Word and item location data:
::::::::
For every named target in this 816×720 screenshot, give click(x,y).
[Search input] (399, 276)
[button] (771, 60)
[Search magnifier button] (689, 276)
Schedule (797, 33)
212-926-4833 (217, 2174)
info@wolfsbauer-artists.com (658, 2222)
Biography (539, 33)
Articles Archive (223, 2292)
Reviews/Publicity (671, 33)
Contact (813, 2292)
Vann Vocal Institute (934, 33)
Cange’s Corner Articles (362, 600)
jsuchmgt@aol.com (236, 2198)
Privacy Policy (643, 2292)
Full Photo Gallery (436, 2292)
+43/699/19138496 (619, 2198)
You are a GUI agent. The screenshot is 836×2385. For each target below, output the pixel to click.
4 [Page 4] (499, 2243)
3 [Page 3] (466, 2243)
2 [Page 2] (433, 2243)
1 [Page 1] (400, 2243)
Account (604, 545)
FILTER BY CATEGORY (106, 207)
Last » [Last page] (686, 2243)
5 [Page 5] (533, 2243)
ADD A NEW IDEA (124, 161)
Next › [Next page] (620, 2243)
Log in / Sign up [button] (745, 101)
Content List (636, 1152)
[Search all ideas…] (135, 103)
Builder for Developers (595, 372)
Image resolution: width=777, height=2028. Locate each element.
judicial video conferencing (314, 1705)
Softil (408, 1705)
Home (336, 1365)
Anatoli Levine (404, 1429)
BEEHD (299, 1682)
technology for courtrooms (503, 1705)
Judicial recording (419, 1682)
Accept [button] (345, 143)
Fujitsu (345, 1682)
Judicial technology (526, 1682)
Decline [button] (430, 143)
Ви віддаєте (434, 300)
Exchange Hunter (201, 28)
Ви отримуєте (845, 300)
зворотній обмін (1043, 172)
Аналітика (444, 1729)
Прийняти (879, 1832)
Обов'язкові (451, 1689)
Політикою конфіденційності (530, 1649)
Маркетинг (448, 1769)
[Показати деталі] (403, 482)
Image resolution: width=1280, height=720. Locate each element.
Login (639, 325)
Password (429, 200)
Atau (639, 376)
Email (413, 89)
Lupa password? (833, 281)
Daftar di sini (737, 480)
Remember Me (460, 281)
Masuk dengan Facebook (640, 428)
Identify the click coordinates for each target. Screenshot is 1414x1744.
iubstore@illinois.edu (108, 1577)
::::::::
Gather each row that contains the string "Search" and list those rows in their original order.

FULL RESPONSE:
[Search input] (399, 276)
[Search magnifier button] (689, 276)
[Search all ideas…] (135, 103)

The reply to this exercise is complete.